PRG5 stimulates formation of dendritic protrusions, independent of neuronal activity. (A) Representative western blot after subcellular fractionation of adult mouse cerebral cortex, probed with PRG5, with PSD95 as a postsynaptic density marker, HSP60 as a mitochondrial marker, synaptophysin as a synaptic marker, and MBP as a myelin marker. PRG5 was detected in myelin-, ER-, Golgi-enriched, and in synaptosomal fractions, predominantly around 150 kDa.
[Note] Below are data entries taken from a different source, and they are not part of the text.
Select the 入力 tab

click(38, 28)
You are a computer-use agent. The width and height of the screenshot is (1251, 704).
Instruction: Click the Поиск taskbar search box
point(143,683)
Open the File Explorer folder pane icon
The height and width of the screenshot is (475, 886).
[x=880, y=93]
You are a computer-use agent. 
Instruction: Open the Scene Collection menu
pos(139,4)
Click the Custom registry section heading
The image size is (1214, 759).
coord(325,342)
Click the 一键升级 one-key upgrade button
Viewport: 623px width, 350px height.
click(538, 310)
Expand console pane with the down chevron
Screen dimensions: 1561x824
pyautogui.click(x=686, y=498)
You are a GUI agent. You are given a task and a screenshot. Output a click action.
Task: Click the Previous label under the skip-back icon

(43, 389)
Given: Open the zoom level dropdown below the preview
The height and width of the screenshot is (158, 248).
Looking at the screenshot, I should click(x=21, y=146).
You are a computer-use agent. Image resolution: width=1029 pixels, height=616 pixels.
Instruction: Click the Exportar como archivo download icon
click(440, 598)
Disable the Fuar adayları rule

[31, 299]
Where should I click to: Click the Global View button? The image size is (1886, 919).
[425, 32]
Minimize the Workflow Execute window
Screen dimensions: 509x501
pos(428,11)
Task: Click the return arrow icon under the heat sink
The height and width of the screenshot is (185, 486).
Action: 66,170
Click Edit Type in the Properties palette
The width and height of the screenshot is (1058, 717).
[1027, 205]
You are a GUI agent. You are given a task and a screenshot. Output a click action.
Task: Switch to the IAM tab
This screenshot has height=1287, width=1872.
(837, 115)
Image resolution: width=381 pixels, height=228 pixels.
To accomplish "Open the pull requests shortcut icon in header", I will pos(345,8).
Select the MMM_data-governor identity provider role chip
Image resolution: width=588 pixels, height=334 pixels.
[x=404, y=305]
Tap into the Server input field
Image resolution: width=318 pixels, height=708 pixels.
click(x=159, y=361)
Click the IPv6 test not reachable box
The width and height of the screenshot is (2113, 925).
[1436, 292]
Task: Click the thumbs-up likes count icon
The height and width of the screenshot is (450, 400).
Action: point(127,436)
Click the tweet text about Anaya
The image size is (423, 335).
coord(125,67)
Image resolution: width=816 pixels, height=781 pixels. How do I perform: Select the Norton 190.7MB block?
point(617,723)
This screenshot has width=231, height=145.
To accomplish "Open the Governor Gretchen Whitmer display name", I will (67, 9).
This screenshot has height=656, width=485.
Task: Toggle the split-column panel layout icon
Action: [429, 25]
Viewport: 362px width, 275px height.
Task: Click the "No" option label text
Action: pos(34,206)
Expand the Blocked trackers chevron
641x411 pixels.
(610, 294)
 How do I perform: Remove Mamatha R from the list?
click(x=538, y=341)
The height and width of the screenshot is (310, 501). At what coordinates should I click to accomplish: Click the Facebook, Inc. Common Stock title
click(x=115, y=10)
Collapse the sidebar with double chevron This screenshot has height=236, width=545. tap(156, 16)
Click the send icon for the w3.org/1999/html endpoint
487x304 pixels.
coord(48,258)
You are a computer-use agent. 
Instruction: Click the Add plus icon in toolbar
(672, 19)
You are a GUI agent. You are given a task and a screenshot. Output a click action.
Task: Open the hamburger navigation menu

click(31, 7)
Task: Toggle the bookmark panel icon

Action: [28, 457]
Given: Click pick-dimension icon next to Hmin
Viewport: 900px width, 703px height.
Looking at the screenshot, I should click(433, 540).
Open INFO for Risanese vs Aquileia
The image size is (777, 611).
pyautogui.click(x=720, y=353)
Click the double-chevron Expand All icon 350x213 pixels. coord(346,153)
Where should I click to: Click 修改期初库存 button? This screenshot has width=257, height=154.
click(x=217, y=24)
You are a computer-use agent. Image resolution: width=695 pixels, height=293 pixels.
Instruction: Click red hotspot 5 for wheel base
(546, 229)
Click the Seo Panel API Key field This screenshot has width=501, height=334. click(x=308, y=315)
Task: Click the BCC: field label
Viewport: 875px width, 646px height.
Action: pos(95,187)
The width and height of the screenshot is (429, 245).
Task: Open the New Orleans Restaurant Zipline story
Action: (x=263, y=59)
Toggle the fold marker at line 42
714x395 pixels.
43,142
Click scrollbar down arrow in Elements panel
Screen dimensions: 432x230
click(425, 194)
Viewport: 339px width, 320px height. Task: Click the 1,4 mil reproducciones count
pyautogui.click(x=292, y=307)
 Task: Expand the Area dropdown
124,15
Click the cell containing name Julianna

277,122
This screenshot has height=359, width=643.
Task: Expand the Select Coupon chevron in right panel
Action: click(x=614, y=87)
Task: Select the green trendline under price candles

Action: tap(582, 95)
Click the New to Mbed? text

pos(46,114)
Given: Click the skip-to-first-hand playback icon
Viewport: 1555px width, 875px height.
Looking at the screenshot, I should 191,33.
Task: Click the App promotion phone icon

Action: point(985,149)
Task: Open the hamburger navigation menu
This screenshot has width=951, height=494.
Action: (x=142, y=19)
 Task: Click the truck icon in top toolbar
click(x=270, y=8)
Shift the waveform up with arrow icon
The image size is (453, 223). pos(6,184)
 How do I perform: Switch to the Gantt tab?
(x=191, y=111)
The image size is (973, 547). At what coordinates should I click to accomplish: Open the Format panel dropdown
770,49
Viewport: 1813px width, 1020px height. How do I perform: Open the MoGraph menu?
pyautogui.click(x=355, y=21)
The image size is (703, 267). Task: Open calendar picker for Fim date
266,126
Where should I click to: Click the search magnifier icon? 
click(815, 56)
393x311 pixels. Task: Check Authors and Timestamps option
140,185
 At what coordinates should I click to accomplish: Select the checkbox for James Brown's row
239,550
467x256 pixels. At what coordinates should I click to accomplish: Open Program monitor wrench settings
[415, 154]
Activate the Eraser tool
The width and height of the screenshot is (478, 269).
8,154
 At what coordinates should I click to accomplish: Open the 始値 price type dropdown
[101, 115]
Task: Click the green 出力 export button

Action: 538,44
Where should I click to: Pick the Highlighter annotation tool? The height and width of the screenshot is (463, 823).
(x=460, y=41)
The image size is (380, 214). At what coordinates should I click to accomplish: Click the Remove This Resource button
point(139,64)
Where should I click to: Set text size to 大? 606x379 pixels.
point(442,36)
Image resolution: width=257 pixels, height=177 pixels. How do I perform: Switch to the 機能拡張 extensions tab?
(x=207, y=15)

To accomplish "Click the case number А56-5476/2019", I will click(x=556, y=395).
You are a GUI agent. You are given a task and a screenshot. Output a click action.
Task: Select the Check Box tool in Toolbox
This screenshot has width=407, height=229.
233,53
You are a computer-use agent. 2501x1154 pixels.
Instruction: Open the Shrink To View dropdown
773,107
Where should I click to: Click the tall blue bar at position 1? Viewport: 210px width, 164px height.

The 37 kDa PRG5 band was mainly detected in the myelin-enriched and the crude synaptic plasma-membrane fractions. No PRG5 signal was found in the postsynaptic density fraction. A representative blot of three technical repeats for each of three tissue preparations is shown. MW, molecular weight. (B) Representative volume-rendered 3D projections of z-stack images of murine primary neurons cultured 15 days in vitro and stained for PRG5 (green), homer1 (magenta), and bassoon (top, blue) or MAP2 (bottom, blue). Stainings were analyzed for three independent neuron preparations. PRG5 protein was not localized to pre- and postsynaptic transmission sites, as shown by a lack of signal overlap to homer1 or bassoon proteins (top, white arrow heads). PRG5 was localized at the bases of postsynaptic spines, between postsynaptic density protein homer1 and dendritic-cytoskeletal protein MAP2 (bottom, white arrow heads). Scale bars = 1 μm. (C) Quantification of protrusions of mature primary neurons transfected either with CFP-MEM (control) or PRG5-eGFP with (+) and without (–) activity inhibition (1 μM TTX, 50 μM D-APV and 10 μM nifedipine). PRG5- overexpressing neurons showed elevated number of overall protrusions and of homer-positive protrusions compared to control cells after inhibition of neuronal activity. Number of protrusions was normalized to control (CFP-MEM) without activity inhibition (100%) and are shown as mean in% + SEM. Counted numbers and n-values are listed in the table below graphs. Statistical data is shown in Supplementary Table 2.